• **Problem**:
Using the entries below, return word for word the lines from the one containing "Click the red" up to and including the last.

··· Source data ···

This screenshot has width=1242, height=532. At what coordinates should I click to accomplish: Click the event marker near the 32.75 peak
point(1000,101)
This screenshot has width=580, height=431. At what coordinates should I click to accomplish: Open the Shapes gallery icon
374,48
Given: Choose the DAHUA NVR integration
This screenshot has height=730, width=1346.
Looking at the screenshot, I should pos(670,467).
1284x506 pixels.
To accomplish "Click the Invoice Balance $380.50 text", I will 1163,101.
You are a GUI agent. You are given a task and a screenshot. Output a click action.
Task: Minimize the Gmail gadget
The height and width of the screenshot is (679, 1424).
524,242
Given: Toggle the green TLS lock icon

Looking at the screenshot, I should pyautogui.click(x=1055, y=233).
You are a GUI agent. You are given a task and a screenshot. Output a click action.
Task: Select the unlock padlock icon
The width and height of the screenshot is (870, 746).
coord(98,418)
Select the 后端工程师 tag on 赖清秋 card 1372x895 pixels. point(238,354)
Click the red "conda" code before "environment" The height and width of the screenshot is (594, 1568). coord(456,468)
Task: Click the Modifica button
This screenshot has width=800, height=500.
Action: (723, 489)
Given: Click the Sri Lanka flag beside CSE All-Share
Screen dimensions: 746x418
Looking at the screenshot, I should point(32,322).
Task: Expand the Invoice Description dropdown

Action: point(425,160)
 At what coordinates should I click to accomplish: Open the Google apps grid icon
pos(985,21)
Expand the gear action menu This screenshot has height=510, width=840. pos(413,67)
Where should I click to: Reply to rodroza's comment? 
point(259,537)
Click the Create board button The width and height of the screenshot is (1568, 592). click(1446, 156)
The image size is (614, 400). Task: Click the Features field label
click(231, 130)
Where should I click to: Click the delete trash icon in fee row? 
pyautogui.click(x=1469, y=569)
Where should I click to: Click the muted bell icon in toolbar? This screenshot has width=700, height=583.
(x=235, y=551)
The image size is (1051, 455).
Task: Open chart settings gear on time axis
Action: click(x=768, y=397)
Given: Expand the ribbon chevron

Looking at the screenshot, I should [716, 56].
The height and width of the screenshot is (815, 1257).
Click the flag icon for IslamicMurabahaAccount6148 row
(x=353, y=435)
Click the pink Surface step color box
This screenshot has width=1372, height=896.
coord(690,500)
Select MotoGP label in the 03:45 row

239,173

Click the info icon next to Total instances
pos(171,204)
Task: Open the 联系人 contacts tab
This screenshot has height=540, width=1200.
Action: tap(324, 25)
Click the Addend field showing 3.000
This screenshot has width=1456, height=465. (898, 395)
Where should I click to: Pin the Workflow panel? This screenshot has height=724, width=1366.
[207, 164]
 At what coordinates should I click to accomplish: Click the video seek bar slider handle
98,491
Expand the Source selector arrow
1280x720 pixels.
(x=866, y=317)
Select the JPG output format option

···

• **Exercise result**:
Click the red "conda" code before "environment" The height and width of the screenshot is (594, 1568). coord(456,468)
Task: Click the Modifica button
This screenshot has width=800, height=500.
Action: (723, 489)
Given: Click the Sri Lanka flag beside CSE All-Share
Screen dimensions: 746x418
Looking at the screenshot, I should point(32,322).
Task: Expand the Invoice Description dropdown

Action: point(425,160)
 At what coordinates should I click to accomplish: Open the Google apps grid icon
pos(985,21)
Expand the gear action menu This screenshot has height=510, width=840. pos(413,67)
Where should I click to: Reply to rodroza's comment? 
point(259,537)
Click the Create board button The width and height of the screenshot is (1568, 592). click(1446, 156)
The image size is (614, 400). Task: Click the Features field label
click(231, 130)
Where should I click to: Click the delete trash icon in fee row? 
pyautogui.click(x=1469, y=569)
Where should I click to: Click the muted bell icon in toolbar? This screenshot has width=700, height=583.
(x=235, y=551)
The image size is (1051, 455).
Task: Open chart settings gear on time axis
Action: click(x=768, y=397)
Given: Expand the ribbon chevron

Looking at the screenshot, I should [716, 56].
The height and width of the screenshot is (815, 1257).
Click the flag icon for IslamicMurabahaAccount6148 row
(x=353, y=435)
Click the pink Surface step color box
This screenshot has width=1372, height=896.
coord(690,500)
Select MotoGP label in the 03:45 row

239,173

Click the info icon next to Total instances
pos(171,204)
Task: Open the 联系人 contacts tab
This screenshot has height=540, width=1200.
Action: tap(324, 25)
Click the Addend field showing 3.000
This screenshot has width=1456, height=465. (898, 395)
Where should I click to: Pin the Workflow panel? This screenshot has height=724, width=1366.
[207, 164]
 At what coordinates should I click to accomplish: Click the video seek bar slider handle
98,491
Expand the Source selector arrow
1280x720 pixels.
(x=866, y=317)
Select the JPG output format option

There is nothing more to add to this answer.